Durnesh Lough is a sedimentary lagoon in the northwest of Ireland. It is located on the coast of south County Donegal.

==Geography==
Durnesh Lough is located about 12 km north of Ballyshannon on the R231 road, just past the village of Rossnowlagh. It measures about 1.5 km long north–south and 1.0 km wide.

==Hydrology==
Durnesh Lough is separated from the sea by drumlins and high sand dunes. At one time there was a natural outflow, but that has been replaced by an artificial channel flowing to the sea, which admits some seawater. A small number of streams enter the lagoon, which has a salinity of up to 7 ppt.

==Natural history==
The lagoon forms the main part of the Durnesh Lough Special Area of Conservation, other parts being the dunes, the beach, a cobble storm-beach, drumlins covered with sand and a small seawater lagoon.

The margins of the lough have extensive reedbeds with common reed, bulrush and common clubrush. In the parts of the lough with a muddy substrate, the emergent vegetation includes yellow iris, mare's tail and reed canary-grass. In the stony areas there are shoreweed and common club-rush. Submerged vegetation includes tasselweed, beaked tasselweed, and the uncommon freshwater green alga Chara canescens. There are also some uncommon invertebrates among the 48 taxa recorded in the lough.

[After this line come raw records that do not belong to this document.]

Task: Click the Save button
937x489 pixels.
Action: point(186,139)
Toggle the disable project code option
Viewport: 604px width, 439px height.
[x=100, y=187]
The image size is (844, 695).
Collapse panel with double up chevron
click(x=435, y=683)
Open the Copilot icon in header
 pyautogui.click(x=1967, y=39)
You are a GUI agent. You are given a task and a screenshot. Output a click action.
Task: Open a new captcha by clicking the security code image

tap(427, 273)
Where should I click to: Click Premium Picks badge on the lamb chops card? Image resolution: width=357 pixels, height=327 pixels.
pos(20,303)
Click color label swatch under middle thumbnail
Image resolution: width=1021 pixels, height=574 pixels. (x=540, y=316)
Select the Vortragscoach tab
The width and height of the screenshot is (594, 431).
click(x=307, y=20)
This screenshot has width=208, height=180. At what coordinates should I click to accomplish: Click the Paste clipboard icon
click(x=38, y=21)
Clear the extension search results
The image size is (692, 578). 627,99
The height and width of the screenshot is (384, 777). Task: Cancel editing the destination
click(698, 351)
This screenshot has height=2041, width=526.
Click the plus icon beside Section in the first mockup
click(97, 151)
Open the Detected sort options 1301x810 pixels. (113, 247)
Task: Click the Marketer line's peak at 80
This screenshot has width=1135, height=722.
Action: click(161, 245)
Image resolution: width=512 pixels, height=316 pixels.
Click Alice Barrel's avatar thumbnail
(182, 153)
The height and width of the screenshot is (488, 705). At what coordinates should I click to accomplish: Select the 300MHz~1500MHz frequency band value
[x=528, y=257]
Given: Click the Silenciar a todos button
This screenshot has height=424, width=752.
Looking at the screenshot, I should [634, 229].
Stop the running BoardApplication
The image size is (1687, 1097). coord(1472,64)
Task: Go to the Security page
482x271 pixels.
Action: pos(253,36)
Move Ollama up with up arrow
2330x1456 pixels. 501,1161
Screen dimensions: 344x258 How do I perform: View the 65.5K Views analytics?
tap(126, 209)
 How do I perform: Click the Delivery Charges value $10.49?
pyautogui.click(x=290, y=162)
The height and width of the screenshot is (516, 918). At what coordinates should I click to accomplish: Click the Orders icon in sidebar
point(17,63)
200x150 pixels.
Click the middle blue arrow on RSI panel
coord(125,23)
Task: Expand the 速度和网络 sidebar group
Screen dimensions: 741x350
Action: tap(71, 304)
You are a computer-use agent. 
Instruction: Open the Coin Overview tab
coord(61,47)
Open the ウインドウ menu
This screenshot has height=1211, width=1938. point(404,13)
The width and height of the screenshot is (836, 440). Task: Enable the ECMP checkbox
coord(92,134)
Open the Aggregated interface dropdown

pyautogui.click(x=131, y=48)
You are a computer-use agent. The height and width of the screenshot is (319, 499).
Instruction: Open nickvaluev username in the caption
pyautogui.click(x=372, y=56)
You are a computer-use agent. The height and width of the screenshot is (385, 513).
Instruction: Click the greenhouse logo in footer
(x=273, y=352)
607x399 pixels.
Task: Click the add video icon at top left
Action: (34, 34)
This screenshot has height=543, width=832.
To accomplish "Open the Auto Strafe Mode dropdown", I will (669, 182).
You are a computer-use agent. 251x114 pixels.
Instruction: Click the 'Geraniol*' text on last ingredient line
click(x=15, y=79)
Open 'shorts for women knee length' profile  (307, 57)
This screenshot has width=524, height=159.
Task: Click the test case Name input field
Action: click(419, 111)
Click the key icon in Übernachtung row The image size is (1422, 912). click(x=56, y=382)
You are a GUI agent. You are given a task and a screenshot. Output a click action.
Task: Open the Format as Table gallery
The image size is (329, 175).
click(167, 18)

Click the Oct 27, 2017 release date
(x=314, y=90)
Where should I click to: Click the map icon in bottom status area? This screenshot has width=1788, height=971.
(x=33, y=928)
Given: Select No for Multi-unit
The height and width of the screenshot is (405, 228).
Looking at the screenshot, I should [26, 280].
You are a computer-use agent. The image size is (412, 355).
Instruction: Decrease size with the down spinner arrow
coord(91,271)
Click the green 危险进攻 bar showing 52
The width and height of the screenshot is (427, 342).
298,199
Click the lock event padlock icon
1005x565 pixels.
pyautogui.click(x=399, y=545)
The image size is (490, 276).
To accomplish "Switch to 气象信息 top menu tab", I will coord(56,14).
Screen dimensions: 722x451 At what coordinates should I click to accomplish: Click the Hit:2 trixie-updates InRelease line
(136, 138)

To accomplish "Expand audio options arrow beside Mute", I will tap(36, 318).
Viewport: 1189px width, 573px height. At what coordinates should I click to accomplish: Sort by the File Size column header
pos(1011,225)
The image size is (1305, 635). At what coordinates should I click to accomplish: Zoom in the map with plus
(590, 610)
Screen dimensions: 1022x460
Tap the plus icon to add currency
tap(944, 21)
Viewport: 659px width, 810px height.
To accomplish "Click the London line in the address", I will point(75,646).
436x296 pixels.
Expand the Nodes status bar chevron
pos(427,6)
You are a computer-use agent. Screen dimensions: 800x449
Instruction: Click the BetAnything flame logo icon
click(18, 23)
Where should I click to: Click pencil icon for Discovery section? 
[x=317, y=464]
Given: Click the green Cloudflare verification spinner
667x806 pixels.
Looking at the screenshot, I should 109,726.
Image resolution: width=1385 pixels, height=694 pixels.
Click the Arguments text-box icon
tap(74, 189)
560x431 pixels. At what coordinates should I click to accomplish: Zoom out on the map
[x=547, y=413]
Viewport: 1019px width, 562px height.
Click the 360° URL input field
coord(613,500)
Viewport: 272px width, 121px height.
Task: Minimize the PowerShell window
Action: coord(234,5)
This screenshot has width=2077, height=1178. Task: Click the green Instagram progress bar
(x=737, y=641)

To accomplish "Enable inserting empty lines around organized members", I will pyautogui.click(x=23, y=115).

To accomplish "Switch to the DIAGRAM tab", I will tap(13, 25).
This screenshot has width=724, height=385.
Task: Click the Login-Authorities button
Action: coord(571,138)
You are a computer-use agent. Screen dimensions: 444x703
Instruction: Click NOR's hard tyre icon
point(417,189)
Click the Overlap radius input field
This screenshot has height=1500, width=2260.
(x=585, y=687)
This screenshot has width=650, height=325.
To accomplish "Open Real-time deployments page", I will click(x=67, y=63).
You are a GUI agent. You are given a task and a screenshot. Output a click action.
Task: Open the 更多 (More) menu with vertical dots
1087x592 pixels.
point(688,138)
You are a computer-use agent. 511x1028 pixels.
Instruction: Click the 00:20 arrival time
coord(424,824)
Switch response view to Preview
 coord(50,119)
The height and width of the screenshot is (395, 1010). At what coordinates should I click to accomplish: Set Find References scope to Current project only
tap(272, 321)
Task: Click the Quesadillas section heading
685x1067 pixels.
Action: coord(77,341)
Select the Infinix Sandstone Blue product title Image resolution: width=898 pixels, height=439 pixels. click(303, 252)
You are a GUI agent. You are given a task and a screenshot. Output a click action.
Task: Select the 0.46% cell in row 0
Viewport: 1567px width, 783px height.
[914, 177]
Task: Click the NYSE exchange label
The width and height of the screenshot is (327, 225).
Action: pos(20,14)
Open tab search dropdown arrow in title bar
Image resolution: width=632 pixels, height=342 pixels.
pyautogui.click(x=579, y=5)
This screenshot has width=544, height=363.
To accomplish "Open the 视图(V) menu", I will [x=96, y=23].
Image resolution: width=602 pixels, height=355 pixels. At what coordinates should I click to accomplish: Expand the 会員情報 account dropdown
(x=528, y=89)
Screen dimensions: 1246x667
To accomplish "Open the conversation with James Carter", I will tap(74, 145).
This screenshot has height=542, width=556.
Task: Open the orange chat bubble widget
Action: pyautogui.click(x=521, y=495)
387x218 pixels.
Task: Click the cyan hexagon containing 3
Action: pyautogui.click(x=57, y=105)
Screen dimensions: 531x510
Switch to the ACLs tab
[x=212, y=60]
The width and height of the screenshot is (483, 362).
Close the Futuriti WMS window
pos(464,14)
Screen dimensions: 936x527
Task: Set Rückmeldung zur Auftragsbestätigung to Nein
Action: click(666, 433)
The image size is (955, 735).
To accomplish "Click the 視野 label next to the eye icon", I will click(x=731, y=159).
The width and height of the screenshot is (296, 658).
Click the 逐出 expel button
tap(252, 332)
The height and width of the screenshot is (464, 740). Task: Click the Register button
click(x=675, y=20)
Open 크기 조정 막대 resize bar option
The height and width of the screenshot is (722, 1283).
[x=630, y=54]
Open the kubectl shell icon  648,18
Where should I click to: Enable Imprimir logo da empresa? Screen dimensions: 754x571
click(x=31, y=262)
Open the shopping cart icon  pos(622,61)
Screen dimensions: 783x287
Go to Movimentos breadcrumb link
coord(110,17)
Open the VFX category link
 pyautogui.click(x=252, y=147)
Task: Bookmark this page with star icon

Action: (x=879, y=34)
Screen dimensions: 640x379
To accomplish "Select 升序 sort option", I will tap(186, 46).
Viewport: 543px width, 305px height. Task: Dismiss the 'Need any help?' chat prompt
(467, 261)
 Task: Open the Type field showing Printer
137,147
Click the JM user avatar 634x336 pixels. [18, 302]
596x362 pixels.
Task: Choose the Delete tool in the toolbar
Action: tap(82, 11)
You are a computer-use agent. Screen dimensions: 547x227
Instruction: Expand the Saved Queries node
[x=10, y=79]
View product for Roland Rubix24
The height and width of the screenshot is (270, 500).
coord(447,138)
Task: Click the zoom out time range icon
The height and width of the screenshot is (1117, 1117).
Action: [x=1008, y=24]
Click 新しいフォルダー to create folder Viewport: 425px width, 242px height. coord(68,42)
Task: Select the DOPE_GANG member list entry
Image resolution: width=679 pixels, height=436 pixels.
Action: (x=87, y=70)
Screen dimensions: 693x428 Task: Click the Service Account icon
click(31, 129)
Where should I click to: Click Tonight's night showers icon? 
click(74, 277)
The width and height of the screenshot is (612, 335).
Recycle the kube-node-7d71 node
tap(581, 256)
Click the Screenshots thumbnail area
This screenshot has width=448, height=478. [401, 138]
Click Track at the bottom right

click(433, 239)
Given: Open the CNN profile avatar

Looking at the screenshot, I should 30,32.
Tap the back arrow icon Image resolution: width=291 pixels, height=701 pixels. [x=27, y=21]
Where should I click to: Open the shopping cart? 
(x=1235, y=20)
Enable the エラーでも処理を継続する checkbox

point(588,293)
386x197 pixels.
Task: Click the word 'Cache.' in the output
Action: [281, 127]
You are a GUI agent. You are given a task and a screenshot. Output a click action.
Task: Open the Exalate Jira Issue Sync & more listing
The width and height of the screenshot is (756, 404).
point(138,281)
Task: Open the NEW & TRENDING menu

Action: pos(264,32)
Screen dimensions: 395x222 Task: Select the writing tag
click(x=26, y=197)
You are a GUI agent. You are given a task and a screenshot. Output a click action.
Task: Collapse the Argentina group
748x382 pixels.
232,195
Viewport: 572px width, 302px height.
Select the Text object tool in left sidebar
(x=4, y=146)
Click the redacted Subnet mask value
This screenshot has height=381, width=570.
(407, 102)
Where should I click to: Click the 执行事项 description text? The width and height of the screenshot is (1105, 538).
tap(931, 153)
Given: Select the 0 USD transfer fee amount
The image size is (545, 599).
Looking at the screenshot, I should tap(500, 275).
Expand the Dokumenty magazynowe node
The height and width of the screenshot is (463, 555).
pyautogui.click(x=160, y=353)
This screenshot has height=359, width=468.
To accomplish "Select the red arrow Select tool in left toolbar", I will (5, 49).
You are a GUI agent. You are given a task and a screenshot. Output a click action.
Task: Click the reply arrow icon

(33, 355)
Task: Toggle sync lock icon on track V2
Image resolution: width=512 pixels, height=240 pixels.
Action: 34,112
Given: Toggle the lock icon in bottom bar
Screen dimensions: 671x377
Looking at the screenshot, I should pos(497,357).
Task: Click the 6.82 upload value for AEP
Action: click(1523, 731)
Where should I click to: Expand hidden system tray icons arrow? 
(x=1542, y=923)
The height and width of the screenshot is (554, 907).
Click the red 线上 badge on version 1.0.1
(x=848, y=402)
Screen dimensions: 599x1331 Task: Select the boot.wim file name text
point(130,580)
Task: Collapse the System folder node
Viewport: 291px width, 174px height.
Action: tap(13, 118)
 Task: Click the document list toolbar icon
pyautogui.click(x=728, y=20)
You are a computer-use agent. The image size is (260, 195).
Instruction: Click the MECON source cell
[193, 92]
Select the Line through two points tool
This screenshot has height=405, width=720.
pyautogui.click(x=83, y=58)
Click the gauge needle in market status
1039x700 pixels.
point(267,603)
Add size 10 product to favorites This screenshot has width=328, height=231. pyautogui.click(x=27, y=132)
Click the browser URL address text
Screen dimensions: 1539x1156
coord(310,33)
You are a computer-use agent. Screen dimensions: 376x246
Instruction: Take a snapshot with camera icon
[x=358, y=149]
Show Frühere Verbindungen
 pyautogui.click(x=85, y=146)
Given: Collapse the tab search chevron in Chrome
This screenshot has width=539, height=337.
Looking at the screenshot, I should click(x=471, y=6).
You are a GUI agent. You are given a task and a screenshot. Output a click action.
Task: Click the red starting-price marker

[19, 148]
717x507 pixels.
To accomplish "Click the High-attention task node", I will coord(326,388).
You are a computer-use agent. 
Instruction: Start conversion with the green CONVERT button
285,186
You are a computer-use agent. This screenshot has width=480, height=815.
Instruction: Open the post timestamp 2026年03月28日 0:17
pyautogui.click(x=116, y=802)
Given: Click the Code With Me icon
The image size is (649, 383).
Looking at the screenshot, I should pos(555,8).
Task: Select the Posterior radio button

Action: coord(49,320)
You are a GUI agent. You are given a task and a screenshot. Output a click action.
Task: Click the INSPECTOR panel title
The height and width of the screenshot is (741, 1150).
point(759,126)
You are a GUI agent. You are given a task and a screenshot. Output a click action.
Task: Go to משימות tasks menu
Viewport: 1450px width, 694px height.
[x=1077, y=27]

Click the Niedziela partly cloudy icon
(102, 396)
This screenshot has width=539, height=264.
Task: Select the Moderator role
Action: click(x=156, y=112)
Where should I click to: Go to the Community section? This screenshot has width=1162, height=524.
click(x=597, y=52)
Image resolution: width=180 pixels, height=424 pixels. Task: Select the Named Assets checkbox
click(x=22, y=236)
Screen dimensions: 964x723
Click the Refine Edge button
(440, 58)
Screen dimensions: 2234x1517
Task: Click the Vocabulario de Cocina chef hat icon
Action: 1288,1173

Fish species in Durnesh Lough include sand goby, flounder, rudd, three-spined stickleback, sea trout and the critically endangered European eel. Otters are also present.

Durnesh Lough is also part of the Durnesh Lough Important Bird Area. Significant species wintering here include mute swan, whooper swan, tundra swan, greater white-fronted goose and several species of duck which feed in the wet grassland adjacent to the lough.